With the RoboDK software, researchers can create a complete computer simulation of the product to be inspected, the inspection pattern, and the movement of the inspection tool (such as the infrared camera) before deploying the robot on-site. At inspection time, the program can be quickly downloaded to the robot and inspection can begin without any delays or additional setup. Programming the robot also ensures efficiency in inspection, as the program moves the robot on the most practical and comprehensive paths around the aircraft to make sure no areas are missed. Because RoboDK is a member of the UR+ development ecosystem, its simulation software has been fully tested and proven for compatibility and fast and easy integration with all UR robots.
The UR10’s built-in safety features allow people to work closely alongside the robot while it’s inspecting the aircraft. That allows other inspections or manufacturing processes to take place during the infrared inspection, which improves efficiency and saves time. The robot’s ease-of-use, programmability, and payload and reach capabilities make it ideal for a wide range of inspection types beyond infrared thermography, such as ultrasound or eddy current testing.

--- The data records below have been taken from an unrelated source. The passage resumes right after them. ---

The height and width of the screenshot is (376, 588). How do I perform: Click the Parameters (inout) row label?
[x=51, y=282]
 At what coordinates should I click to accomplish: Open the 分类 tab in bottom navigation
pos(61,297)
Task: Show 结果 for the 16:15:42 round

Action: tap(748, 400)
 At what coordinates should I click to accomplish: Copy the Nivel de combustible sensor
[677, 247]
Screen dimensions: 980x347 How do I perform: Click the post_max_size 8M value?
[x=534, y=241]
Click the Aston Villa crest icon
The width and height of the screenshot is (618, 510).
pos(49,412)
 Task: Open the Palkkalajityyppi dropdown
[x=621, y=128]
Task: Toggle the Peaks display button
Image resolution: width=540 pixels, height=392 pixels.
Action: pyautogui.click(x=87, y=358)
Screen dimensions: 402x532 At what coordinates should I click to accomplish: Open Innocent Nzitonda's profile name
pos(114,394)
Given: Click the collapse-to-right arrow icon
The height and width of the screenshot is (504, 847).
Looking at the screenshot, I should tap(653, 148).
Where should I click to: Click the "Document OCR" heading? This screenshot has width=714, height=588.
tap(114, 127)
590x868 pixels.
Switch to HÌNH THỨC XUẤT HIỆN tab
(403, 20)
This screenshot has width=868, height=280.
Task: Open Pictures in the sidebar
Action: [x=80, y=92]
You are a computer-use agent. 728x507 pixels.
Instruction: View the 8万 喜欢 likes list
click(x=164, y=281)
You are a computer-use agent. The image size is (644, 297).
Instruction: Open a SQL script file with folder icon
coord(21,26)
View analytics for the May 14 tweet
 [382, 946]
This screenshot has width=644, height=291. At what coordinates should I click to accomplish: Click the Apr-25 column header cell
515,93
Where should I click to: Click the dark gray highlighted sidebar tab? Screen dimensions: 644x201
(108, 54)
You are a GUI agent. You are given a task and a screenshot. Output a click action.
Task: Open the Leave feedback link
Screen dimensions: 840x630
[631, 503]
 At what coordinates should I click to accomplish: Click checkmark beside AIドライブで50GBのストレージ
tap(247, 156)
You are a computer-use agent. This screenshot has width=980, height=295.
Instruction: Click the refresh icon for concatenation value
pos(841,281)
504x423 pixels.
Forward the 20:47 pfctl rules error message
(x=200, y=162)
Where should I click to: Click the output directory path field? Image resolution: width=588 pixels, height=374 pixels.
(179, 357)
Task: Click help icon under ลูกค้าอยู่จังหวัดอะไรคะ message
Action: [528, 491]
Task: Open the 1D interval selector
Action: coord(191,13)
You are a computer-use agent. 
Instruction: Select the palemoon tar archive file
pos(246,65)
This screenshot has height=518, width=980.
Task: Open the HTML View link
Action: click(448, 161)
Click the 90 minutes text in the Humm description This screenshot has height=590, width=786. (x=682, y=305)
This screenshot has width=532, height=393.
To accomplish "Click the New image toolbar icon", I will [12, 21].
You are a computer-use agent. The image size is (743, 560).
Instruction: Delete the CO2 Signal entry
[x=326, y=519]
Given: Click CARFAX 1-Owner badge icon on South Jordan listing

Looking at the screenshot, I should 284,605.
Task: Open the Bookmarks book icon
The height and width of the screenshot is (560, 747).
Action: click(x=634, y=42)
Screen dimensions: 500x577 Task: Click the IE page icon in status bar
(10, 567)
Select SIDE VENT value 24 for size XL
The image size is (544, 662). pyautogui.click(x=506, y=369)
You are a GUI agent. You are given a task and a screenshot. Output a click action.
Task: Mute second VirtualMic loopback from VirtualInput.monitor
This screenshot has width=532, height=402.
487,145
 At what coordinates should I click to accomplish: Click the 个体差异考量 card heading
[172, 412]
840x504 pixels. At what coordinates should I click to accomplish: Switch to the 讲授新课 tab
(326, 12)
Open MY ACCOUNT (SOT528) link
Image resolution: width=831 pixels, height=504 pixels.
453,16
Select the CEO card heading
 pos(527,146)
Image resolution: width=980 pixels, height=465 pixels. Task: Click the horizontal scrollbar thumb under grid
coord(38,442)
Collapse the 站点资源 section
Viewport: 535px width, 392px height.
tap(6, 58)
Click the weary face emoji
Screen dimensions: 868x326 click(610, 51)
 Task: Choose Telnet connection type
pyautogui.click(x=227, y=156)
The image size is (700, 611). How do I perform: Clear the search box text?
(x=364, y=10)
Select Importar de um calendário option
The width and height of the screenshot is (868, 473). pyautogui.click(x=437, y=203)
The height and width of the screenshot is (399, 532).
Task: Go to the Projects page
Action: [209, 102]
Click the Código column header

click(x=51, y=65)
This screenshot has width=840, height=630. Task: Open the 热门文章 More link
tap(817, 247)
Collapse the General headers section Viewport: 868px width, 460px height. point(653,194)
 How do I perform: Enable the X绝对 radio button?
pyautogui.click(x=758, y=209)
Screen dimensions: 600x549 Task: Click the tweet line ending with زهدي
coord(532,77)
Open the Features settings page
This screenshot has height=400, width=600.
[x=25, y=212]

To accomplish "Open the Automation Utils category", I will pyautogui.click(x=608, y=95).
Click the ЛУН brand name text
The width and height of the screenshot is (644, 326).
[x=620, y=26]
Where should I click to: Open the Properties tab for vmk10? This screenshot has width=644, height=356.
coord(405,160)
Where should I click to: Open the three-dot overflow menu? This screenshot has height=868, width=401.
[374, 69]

The long-term goal is to integrate this inspection system into the environment where fuselages are being manufactured, with minimal additional cost to the manufacturer, explained Elliott Cramer, Branch Head of Nondestructive Evaluation Sciences at NASA Langley Research Center. But there are additional long-term advantages as well. “The data that we record when the vehicle is manufactured can stay with the vehicle for its life,” Cramer said. “Because it was done robotically the first time, you know exactly where it was and you have the means to go back to that exact location and compare any changes that may be occurring during the life of the vehicle.”